(Beginning of GIVEN RECORDS)

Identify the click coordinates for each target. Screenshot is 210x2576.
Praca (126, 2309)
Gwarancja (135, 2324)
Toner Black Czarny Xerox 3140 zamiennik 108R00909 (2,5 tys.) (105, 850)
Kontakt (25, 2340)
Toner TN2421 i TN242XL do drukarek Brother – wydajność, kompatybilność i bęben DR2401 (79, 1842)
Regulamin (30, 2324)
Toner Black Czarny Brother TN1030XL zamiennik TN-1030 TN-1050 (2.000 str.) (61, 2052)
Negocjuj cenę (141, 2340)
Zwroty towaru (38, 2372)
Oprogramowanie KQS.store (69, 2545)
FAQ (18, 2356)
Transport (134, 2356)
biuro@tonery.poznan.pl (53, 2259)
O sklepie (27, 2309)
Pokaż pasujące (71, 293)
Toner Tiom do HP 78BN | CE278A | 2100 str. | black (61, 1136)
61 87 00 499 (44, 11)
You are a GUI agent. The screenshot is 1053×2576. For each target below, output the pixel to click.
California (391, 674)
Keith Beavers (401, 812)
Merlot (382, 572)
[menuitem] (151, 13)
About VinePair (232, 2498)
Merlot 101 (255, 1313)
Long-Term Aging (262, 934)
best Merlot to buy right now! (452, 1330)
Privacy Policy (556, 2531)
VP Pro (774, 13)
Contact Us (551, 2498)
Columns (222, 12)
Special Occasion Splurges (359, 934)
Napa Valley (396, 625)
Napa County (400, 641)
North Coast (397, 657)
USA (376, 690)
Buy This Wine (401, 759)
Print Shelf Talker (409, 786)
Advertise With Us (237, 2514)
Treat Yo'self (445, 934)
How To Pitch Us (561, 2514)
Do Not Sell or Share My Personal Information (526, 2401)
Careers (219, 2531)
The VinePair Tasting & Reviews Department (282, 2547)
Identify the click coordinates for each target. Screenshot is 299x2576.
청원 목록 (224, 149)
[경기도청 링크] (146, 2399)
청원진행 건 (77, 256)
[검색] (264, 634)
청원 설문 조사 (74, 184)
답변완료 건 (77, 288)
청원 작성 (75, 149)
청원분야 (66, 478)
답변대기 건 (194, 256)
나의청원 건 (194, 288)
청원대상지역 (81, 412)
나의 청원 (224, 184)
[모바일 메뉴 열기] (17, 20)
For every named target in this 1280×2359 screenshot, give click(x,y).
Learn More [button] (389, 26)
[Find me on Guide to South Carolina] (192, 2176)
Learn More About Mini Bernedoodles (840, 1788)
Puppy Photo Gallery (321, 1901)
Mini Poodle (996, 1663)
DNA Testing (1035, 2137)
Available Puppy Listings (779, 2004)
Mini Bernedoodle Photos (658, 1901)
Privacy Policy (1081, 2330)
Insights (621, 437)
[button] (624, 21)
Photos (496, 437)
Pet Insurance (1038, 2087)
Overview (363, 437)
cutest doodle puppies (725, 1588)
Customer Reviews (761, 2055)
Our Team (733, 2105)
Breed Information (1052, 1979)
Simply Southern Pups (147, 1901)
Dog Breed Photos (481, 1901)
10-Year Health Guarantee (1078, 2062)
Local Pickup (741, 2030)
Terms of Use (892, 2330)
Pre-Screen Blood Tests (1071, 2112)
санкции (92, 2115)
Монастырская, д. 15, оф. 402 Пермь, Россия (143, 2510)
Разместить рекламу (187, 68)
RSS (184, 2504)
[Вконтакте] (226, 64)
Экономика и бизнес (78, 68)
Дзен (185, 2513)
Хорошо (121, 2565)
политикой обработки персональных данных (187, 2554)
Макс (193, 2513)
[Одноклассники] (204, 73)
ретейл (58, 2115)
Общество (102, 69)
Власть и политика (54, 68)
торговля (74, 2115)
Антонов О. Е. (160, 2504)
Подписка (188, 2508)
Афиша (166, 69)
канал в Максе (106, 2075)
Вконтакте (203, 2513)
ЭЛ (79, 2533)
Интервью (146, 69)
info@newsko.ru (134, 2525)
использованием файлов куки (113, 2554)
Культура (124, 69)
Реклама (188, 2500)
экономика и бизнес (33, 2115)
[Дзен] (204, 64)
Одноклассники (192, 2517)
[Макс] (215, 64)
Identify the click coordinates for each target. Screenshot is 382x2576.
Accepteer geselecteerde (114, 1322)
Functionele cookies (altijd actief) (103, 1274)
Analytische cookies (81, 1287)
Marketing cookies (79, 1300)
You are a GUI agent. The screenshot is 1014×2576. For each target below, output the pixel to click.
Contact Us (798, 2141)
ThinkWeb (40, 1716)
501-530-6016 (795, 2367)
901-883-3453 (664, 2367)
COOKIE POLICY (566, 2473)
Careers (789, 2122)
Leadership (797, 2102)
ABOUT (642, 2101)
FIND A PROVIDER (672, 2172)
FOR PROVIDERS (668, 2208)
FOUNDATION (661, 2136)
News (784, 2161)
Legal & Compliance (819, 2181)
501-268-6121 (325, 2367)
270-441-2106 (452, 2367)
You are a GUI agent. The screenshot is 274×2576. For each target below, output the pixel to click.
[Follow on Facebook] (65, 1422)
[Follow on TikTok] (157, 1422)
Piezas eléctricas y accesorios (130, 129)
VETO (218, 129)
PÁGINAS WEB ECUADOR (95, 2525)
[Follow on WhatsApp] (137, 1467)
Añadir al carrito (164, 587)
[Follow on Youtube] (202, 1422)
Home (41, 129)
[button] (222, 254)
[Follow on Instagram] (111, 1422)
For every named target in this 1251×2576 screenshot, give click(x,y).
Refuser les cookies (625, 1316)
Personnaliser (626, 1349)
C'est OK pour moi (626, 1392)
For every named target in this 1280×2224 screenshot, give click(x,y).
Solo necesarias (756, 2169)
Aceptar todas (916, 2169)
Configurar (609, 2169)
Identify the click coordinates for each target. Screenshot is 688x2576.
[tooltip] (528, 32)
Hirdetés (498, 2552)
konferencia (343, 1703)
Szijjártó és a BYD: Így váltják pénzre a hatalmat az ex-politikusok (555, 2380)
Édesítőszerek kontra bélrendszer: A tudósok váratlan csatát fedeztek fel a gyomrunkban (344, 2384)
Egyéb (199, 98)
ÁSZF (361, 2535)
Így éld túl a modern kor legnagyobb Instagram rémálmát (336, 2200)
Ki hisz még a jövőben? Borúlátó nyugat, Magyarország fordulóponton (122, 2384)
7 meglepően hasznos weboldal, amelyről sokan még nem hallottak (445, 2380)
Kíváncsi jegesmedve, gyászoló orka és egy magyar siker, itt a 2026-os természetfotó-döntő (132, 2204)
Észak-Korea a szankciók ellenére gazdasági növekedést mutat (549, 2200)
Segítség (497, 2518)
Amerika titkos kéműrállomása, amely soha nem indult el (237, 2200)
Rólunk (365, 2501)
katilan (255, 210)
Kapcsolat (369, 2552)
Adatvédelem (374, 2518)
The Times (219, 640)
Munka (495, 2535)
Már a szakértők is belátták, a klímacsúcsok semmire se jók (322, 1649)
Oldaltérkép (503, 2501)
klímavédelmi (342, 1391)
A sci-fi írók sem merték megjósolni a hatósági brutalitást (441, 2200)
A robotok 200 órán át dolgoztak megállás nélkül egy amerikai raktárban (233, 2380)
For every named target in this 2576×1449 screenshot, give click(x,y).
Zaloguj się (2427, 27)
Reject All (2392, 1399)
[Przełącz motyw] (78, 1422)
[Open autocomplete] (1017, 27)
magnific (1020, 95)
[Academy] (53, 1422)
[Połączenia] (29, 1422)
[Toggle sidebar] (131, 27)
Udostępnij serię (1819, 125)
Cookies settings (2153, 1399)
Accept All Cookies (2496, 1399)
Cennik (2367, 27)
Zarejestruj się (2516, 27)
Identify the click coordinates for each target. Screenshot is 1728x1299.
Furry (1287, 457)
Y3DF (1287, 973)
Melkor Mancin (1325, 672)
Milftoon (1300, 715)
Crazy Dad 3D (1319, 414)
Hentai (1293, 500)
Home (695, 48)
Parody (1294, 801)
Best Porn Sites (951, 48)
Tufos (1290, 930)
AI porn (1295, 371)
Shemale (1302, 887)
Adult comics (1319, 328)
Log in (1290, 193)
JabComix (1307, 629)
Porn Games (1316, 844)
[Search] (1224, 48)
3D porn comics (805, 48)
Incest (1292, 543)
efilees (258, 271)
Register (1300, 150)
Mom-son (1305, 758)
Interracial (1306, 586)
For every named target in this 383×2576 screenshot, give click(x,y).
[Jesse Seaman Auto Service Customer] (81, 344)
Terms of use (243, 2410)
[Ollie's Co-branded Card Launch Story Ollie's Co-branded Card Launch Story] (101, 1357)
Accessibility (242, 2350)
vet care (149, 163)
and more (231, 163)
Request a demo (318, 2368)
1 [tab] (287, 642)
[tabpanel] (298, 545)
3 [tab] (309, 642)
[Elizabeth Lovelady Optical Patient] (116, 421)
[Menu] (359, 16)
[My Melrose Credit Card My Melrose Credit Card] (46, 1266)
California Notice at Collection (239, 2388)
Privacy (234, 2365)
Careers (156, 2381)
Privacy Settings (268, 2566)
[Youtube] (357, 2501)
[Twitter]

(End of GIVEN RECORDS)

> EXERCISE INSTRUCTIONS
From the records above, print exactly the lines that run from the line with "Pre-Screen Blood Tests (1071, 2112)" to the line with "Общество (102, 69)", inclusive.

> TASK OUTPUT
Pre-Screen Blood Tests (1071, 2112)
санкции (92, 2115)
Монастырская, д. 15, оф. 402 Пермь, Россия (143, 2510)
Разместить рекламу (187, 68)
RSS (184, 2504)
[Вконтакте] (226, 64)
Экономика и бизнес (78, 68)
Дзен (185, 2513)
Хорошо (121, 2565)
политикой обработки персональных данных (187, 2554)
Макс (193, 2513)
[Одноклассники] (204, 73)
ретейл (58, 2115)
Общество (102, 69)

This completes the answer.